Pod słowem prowadzić ukrywają się takie terminy jak kontrolować, zarządzać. Napisałem jednak prowadzić, ponieważ po jego wypromowaniu wszystko nabiera sporego rozpędu, a my musimy wtedy odnaleźć się w roli kierowcy rajdowego.
Im więcej internautów odwiedza Twojego bloga, tym bardziej wzrasta u Ciebie napięcie na zrobienie wielu spraw związanych z nim.
Nagranie nowego kursu, napisanie e-booka, unowocześnienie layoutu, napisanie kilku artykułów, a do tego dochodzą social media oraz sprawy życia codziennego, a Ty nie wiesz jak zrobić okienko pop-up, czy wgrać nową wtyczkę.
Wszystko zaczyna przypominać jarmark i wtedy dosłownie nic nie wychodzi. Taki problem ma naprawdę wielu początkujących blogerów.
Jak uniknąć tego psychologicznego efektu ?
Kup notes, czy skoroszyt. Coś w czym możesz notować. Dokładnie określ jakie prace musisz wykonać w pierwszej kolejności. Nie martw się o to jak promować bloga. Tego na spokojnie się dowiesz, a w między czasie będziesz wykonywać niezbędne minimum, aby strona była uznana za otwartą.
Niezbędne minimum dla mnie to dojście do porozumienia z autoresponderem, co oznacza kilka gotowych wiadomości w kolejce i formularz wstawiony na Twojego bloga. Do tego oczywiście coś ( np. kurs lub ebook ) co przyciągnie Internautów do tego, aby zapisali się na Twoją listę kontaktów. Na blogu powinno być opublikowanych również z 10 artykułów i drugie tyle czekających w kolejce do opublikowania.
Następną sprawą jest instalacja oraz sprawdzenie poprawności konfiguracji wszystkich niezbędnych wtyczek.
Wszystko gotowe i sprawdzone ? Dopiero teraz zacznij promować swojego bloga przez social media i SEO.
Zrobienie tego w tej kolejności spowoduje, że będziesz miał trochę czasu na wykonanie innych rzeczy, które ujawnią się już podczas prowadzenia bloga. Dzięki temu zamiast wycierania potu z czoła i strzępienia nerwów będziesz mógł się skupić na tym jak zarabiać na blogu, co szybko przełoży się na wyniki, a co za tym idzie Twoją motywację.
Złota zasada:
Pamiętaj o tym, aby zawsze mieć kilka artykułów i wiadomości zapisanych w autoresponderze. Osobiście przeznaczam 1 dzień w tygodniu na uzupełnianie treści. Nie robię nic innego. Pisze 5-7 artykułów + 5-7 wiadomości do kolejki autorespondera. To starczy mi na kolejne 10-14 dni, a czasami nawet na cały miesiąc.

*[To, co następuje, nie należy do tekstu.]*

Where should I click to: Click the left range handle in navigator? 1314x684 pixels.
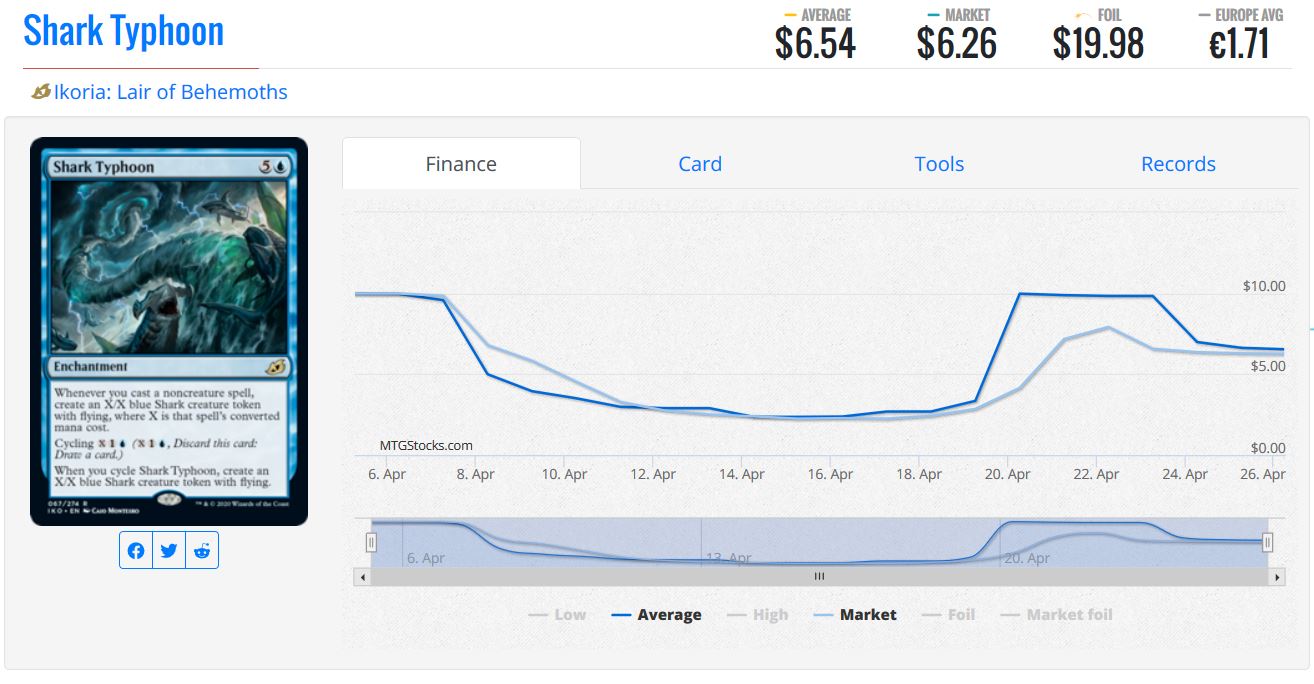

Dzięki temu powoli robię coraz większe wyprzedzenie czasowe i nie muszę martwić się o regularność moich wpisów. W taki sposób w razie fiaska z innymi tematami mogę ten dzień przeznaczyć na wykonanie innych prac związanych z blogowaniem.
* Mam nadzieję, że udało mi się pokazać Ci przynajmniej po części, jak zabrać się za niektóre rzeczy – a jeśli chcesz dowiedzieć się czegoś więcej o pisaniu, promocji i zarabianiu na blogach, to zapraszam Cię na tą stronę:
Jak Zarabiać na Blogu (kliknij tutaj)…
______________________________________________________
DARMOWE SZKOLENIE: Zawierające Proste i Skuteczne Techniki Specjalny Materiał Który Zaraz Otrzymasz Pokazuje…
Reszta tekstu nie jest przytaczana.